Before we get into what this means, it’s important to note two things:
- According to Twitter there is no evidence indicating unauthorized access of these passwords. The blog post states: "We have fixed the bug, and our investigation shows no indication of breach or misuse by anyone."
- Despite this assurance, Twitter is suggesting all users change their passwords "out of an abundance of caution." Needless to say we @_NuID strongly recommend the same.
The blog post goes on to explain that although Twitter uses an industry best-practice hashing algorithm to secure and store passwords, the bug caused plaintext, or unhashed, passwords to be stored in a separate file before they were hashed and stored in the password database. This left millions of passwords unprotected and vulnerable to compromise.
The announcement is a reminder that even companies with top security practices (not everyone uses a strong hashing algorithm, or even hashes passwords at all!) are susceptible to the structural vulnerabilities of centralized authentication. When companies centrally manage and store millions of passwords they create a valuable target for attackers with a single point of failure.
Unfortunately, centralization is still a problem even when there isn’t a bug in the hashing process. Criminals routinely target hashed password databases and employ sophisticated cracking tools to uncover the plaintext passwords. While hashing may slow down an attacker’s ability to use stolen passwords, it doesn’t address the problem of storing all those private credentials in one place.
Decentralized authentication solves this problem by eliminating the need for businesses to store passwords or other private authentication data. Using a cryptographic method known as zero knowledge proofs, NuID enables users to prove they know their passwords without revealing them to the verifying server. Passwords are never sent to the company’s servers and no authentication data useful to an attacker is stored anywhere.

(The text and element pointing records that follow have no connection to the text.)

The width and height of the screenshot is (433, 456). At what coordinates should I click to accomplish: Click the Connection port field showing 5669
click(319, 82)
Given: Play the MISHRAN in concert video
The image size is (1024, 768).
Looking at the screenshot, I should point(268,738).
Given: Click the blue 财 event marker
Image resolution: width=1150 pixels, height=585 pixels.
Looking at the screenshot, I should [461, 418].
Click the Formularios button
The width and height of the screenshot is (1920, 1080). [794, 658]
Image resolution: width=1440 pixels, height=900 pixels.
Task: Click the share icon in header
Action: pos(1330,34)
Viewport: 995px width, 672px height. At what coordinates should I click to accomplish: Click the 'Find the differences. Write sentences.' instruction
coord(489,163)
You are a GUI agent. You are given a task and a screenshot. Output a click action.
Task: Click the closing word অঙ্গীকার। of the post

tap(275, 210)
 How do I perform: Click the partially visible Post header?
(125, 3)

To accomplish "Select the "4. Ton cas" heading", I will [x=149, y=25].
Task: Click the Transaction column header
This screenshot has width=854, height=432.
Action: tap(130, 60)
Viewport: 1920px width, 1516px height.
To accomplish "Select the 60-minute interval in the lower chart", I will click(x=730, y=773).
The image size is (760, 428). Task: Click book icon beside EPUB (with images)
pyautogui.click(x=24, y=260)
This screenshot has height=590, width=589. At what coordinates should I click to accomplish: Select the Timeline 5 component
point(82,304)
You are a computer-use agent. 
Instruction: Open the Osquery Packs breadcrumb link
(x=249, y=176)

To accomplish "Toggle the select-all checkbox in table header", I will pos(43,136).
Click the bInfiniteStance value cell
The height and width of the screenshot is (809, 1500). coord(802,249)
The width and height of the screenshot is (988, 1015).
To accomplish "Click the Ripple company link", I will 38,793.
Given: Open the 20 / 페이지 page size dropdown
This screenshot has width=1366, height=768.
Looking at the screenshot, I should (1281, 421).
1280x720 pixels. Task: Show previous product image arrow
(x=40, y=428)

This model protects the privacy of users by giving them ownership over their login credentials and removes the risks businesses face of encountering a security weakness like the one Twitter announced yesterday, or even worse suffering one of the over 1,500 data breaches per year.
Although it’s easy to blame companies like Twitter every time there’s a password-related incident, the problem lies less with individual companies and more with the architectural vulnerabilities of centralized authentication. Ending large-scale password breaches will require a new model of authentication and data ownership.